[2.2] XLA requires 2x GPU memory with sparse_categorical_crossentropy #38675

lgeiger · 2020-04-18T22:21:38Z

System information

Have I written custom code (as opposed to using a stock example script provided in TensorFlow): Yes
OS Platform and Distribution (e.g., Linux Ubuntu 16.04): Ubuntu 18.04
TensorFlow installed from (source or binary): binary
TensorFlow version (use command below): 2.1.0, 2.2.0rc3 and tf-nightly
Python version: 3.7
CUDA/cuDNN version: 10.1 / 7.6.5.32
GPU model and memory: 4 x NVIDIA V100 on GCP

Describe the current behavior

I am currently trying to upgrade from TensorFlow 2.0.0 to 2.2.0rc3 and noticed a regression related to model training using XLA in a multi-GPU environment (GCP VM with 4 NVIDIA V100s).

The training code linked below runs comfortably with a huge batch size of 3072 on 4 GPUs using the normal TensorFlow runtime.
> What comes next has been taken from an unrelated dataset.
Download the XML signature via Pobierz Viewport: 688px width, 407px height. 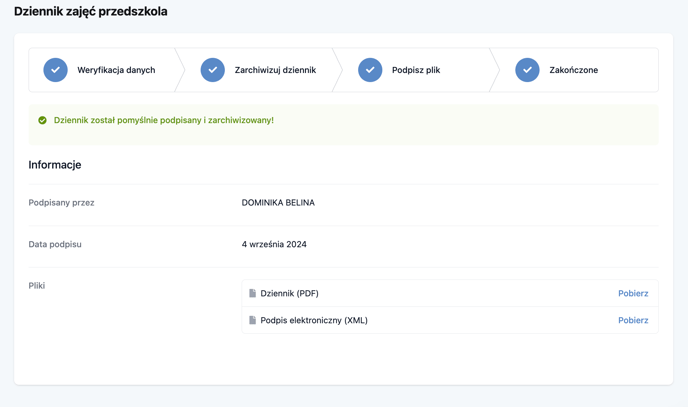point(633,320)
However when enabling XLA with TF_XLA_FLAGS=--tf_xla_auto_jit=2 the same code runs out of GPU memory on the first batch of data. With XLA I can only use a maximum batch size of 1536 (50%) to prevent the code from running out of memory which doesn't seem right.

In which cases are the memory requirements of XLA and the default runtime similar?
To narrow down the possible causes for this I found a few cases where the maximum batch size for XLA and the normal runtime are the same:

TensorFlow 2.0.0 doesn't seem to show this issue.
Removing .prefetch(1) from the datapipline fixes the issue.

Changing the training to one-hot encoded labels seems to fix the increase XLA memory requirements as well. To test this I changed the preprocessing and loss to:

def preprocessing(data):
 return (
     tf.cast(_decode_and_center_crop(data["image"]), tf.float32),
     tf.cast(tf.one_hot(data["label"], 1000), tf.float32),
 )

and

    model.compile(
     optimizer="adam",
     loss="categorical_crossentropy",
     metrics=["accuracy", "top_k_categorical_accuracy"],
 )

The above conditions suggest that the prefetched int32 labels and sparse categorical cross entropy might cause the regression with XLA, though I might miss something here. Any help would be very appreciated.

Describe the expected behavior

GPU memory requirements (messured here by maximum usable batch size) should be similar between XLA and the default runtime.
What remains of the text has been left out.